• [INSTRUCTIONS FOR THE TASK]: Each line below needs to be returned exactly. Skip any picture.

── SOURCE DATA

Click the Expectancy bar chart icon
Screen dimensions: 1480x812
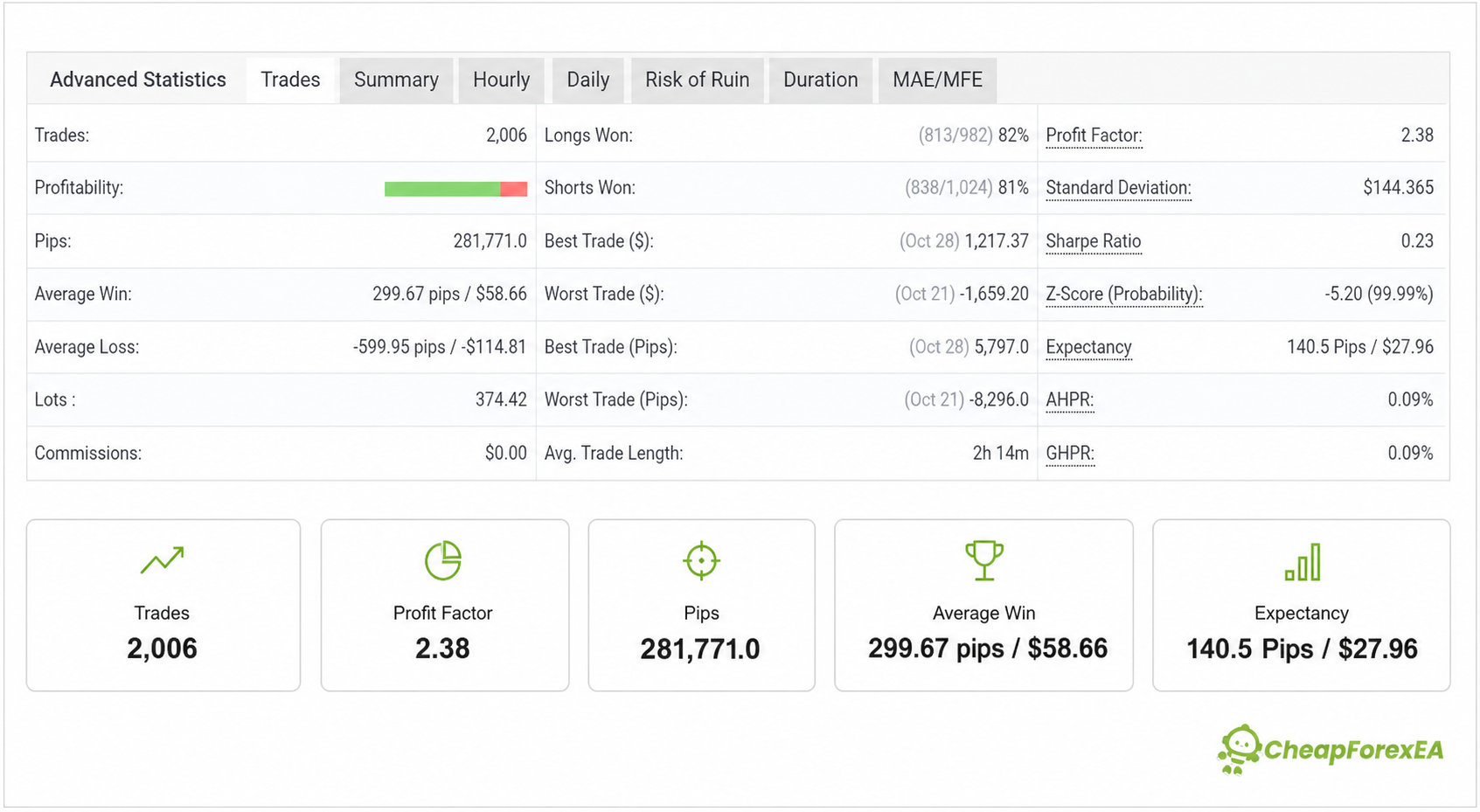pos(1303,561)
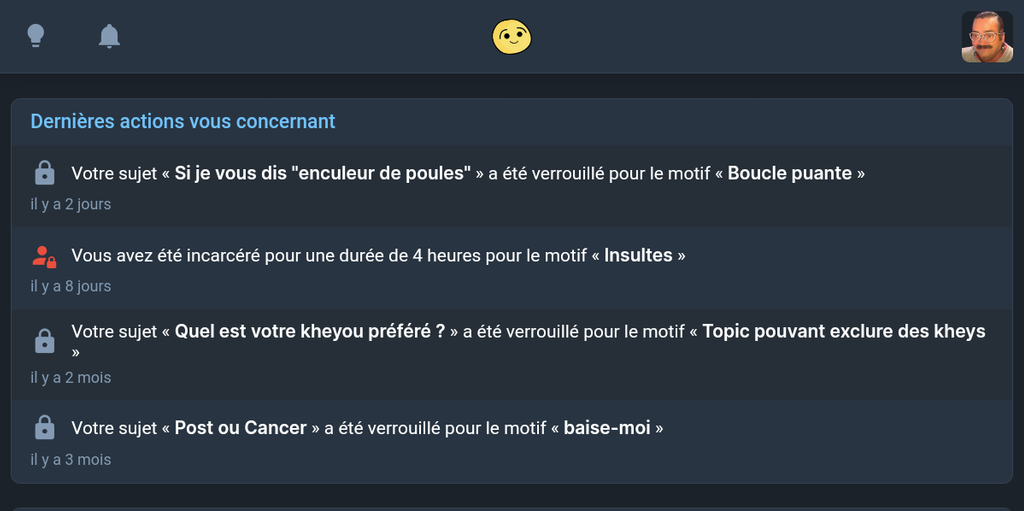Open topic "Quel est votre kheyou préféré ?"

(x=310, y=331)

────

• [SOLUTION]:
Click the Expectancy bar chart icon
Screen dimensions: 1480x812
pos(1303,561)
Open topic "Quel est votre kheyou préféré ?"

(x=310, y=331)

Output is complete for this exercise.